As she unpacks radically different ideas about what ‘freedom’ means, and the uses to which the word is put in our culture wars, Off illuminates the history of slavery. It’s the shadow of Western humanists’ privileged freedom, wealth and leisure. Slave owners and investors from Thomas Jefferson to John Locke “had to twist themselves into rhetorical pretzels to justify their contradictions.” In our time, the moral contortions of smart money have more to do with oil, weapons and the other ‘sin stocks.’ Freedom for some is all about personal liberty, “the freedom from outside interference as you enjoy your worldly goods.” For others freedom is the deeper, broader concept of political freedom which expands from the personal to the collective and embraces full spectrum human rights. Off does a fine job of synthesizing and distilling her wide-ranging research to provide the essential ideas and arguments that lie at the roots of our current polarized political landscape, where the word “freedom” is a weaponized rallying cry.
Off dissects the legacy of humanism, drawing on recent studies such as Freedom: An Unruly History by Annelien de Dijn. She recognizes humanism’s achievements, yoking individual autonomy to social responsibility, alongside its failure to share this freedom with women and slaves. To amplify her argument, I think she would also have done well to read David Ehrenfeld’s classic challenge to our assumptions about our humanist roots, The Arrogance of Humanism. It’s essentially a critique of anthropocentrism, our human(ist) identity, which is at the heart of the ecological crisis. The idea is that this ‘long emergency’ of biosphere degradation and global heating is grounded in our bias to see ourselves in possession of nature for our personal liberty and exploitation, rather than having the humility to understand that we are one clever, appetitive animal in the interdependent web of life. Off’s book is not about that, and yet it is about the crisis of meaning and ethical behavior, and I would argue that this core problem of ecological ignorance, structurally embedded in our languages and our cultures, is of the essence. Just as the humanist tradition failed to give autonomy to women and slaves, so too humanists have been blind to the rights of nature, the rights of all species to flourish in a healthy biosphere.
Published on the eve of the recent US election, this book is prescient, and very helpful as a guide to the perplexed. “If Americans had been paying attention to global shifts, they might have known that the world’s democracies had begun a slide toward authoritarianism long before the scourge arrived on their doorstep.” Authoritarian strongmen are currently in power in India, Hungary, the Philippines, Sri Lanka, Thailand, Argentina, Venezuela, Russia, and course now the United States joins this rogue’s gallery of illiberal democracies. In all these countries the autocrats back their claims to legitimacy by insisting they were elected by the people.
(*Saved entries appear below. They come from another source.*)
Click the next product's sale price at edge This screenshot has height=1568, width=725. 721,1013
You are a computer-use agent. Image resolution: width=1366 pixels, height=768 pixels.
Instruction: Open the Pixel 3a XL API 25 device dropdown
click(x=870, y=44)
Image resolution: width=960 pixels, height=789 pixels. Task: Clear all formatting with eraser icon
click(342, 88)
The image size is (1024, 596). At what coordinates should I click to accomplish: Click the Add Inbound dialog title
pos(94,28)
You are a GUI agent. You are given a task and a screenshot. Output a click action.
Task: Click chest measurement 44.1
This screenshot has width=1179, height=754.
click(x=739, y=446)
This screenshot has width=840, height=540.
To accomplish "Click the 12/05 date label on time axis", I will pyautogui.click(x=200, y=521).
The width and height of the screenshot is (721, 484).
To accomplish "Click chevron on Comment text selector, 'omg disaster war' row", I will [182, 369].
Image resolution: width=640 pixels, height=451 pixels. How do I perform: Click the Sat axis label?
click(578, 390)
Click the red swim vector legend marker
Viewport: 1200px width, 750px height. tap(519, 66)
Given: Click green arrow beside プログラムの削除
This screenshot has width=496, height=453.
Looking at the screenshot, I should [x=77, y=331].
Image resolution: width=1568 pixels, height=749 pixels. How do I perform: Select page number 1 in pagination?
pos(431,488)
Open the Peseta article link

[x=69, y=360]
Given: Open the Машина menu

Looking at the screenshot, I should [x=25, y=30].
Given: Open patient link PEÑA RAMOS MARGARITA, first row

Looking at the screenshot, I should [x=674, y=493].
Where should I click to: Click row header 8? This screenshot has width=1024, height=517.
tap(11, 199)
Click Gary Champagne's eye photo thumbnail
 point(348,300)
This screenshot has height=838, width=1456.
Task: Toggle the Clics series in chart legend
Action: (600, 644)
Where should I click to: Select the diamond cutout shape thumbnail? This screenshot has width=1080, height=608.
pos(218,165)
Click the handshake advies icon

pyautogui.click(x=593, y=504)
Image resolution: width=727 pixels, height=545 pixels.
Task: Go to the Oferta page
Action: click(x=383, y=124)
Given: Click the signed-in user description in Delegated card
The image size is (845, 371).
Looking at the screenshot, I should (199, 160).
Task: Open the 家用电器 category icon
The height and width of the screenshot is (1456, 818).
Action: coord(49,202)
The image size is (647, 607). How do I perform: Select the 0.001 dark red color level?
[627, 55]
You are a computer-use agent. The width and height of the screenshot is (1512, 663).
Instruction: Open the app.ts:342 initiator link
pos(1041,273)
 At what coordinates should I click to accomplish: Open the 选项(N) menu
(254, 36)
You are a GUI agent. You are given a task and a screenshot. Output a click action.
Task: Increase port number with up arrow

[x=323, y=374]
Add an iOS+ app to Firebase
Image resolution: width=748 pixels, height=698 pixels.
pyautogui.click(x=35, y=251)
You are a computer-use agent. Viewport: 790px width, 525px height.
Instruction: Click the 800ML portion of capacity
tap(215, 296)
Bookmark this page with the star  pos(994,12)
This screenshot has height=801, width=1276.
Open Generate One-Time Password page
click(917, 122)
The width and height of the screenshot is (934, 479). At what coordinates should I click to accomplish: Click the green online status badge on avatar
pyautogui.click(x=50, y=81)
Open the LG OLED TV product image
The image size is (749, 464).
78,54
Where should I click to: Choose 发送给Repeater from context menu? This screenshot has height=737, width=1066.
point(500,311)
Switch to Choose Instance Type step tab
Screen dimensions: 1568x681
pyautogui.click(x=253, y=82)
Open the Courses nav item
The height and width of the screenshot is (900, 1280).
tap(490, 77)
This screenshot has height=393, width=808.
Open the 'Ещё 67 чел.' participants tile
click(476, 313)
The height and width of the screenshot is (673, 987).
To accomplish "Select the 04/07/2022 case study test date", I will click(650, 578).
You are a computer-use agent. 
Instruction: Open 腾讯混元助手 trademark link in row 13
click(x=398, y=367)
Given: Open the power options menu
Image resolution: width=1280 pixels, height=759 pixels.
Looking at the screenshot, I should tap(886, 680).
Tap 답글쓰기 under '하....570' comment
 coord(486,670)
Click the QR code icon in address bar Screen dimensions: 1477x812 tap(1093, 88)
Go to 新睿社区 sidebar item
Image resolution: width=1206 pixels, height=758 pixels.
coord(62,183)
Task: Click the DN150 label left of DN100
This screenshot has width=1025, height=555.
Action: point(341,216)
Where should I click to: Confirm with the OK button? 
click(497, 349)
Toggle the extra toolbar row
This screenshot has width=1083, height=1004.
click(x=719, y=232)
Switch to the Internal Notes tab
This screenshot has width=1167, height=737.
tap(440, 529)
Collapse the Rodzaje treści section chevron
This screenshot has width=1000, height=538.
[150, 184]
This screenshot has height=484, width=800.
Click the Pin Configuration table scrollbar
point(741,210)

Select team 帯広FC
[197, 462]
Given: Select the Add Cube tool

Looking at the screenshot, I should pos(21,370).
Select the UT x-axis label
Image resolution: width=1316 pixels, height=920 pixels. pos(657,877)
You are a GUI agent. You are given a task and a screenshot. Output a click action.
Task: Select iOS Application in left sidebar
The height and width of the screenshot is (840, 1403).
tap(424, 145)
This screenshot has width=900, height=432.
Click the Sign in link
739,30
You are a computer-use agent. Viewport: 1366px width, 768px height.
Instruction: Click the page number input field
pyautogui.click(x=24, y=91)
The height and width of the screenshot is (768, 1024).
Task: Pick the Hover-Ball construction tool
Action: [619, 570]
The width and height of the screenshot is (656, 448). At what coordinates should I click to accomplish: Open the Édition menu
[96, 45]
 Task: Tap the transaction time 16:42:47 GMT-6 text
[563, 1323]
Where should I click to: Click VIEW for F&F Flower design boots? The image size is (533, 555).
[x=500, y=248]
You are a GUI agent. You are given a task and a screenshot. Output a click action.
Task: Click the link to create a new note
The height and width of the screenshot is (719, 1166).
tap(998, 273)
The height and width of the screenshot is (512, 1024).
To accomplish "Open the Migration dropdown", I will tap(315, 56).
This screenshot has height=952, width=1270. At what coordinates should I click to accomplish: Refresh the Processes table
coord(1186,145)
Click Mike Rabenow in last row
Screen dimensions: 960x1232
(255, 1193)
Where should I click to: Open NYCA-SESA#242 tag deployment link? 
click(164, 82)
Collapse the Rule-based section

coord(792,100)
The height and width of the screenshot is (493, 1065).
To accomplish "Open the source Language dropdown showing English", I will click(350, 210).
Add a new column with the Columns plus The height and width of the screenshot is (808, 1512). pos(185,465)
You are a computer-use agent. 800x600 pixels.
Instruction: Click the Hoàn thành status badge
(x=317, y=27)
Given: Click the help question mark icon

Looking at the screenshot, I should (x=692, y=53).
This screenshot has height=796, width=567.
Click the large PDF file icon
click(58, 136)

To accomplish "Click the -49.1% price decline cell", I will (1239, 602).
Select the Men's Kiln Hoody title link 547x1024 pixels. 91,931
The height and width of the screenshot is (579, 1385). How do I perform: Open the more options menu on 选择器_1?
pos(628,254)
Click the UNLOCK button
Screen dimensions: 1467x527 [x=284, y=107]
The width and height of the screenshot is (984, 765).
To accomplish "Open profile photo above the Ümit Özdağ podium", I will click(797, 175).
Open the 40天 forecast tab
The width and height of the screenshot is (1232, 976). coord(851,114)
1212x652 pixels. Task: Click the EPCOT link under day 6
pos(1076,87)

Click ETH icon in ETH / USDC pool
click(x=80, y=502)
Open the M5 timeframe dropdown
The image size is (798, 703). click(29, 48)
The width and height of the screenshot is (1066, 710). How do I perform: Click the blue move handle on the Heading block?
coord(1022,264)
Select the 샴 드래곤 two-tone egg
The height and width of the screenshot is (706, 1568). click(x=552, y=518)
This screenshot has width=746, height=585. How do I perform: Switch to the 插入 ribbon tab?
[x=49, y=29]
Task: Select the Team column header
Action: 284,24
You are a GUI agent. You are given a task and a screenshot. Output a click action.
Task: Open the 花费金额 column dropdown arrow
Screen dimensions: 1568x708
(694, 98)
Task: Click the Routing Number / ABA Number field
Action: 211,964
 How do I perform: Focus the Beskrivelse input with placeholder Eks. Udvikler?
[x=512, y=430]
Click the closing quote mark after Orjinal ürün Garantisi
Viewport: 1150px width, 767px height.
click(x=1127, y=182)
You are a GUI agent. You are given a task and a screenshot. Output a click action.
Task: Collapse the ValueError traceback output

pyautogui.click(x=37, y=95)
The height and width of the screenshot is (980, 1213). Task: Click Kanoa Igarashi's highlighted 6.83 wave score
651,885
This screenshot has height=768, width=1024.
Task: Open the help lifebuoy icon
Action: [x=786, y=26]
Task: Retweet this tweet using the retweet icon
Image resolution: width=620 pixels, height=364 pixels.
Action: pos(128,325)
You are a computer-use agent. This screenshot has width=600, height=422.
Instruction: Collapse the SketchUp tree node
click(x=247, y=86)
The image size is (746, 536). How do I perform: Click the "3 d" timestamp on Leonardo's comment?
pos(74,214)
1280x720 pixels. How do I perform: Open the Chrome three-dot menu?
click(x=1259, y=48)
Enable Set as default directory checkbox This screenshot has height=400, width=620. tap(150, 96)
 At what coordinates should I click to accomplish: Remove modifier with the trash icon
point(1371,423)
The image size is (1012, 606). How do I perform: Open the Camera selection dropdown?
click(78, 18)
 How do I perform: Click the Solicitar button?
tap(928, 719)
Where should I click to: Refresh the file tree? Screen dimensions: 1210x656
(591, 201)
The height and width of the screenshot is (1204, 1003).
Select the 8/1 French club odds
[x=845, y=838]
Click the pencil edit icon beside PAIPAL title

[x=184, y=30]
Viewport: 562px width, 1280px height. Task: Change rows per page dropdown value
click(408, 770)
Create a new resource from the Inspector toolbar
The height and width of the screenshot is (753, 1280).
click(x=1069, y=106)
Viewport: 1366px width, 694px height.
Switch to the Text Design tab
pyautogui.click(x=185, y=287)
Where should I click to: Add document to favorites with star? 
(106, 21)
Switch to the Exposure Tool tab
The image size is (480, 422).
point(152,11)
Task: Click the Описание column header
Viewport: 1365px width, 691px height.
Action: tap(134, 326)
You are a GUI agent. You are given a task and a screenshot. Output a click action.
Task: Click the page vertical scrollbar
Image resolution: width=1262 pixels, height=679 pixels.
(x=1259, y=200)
Off documents the many ways that Trump and his associates have been quite clear about their agenda to replace liberal democracy with something else, well-articulated in the Heritage Foundation’s 900-page policy blueprint for Project 2025, now unfolding before our eyes. While it is unlikely that Trump has read the tome, and may well diverge from the agenda with his “ego-driven caprice and uncontrollable urges,” the American Republican party is committed to its sweeping anti-democratic transformation of government.
In the chapter on Democracy, Off describes democracy’s death by a thousand cuts, which is ongoing. With her deep knowledge of the conflicts In the former Yugoslavia and the subsequent war crimes trials, she is able to make it clear that “the Balkan wars were the first act of the twenty-first century, its aggressors propelled by a yearning for a single, simple narrative to shut out the complexity of our time.” She quotes at length the journalist Anne Applebaum’s book, Twilight of Democracy, to explain “the seductive lure of authoritarianism.”
Applebaum describes how former friends throughout Europe and the United States — educated people, well-travelled and wealthy — have shifted not to conservatism, which might be understandable, but to illiberalism. There’s a big difference. Conservatism is on the political spectrum of democracy; illiberalism rejects the very nature of democracy. It’s anti-pluralist, intolerant of diversity and suspicious of the views of others.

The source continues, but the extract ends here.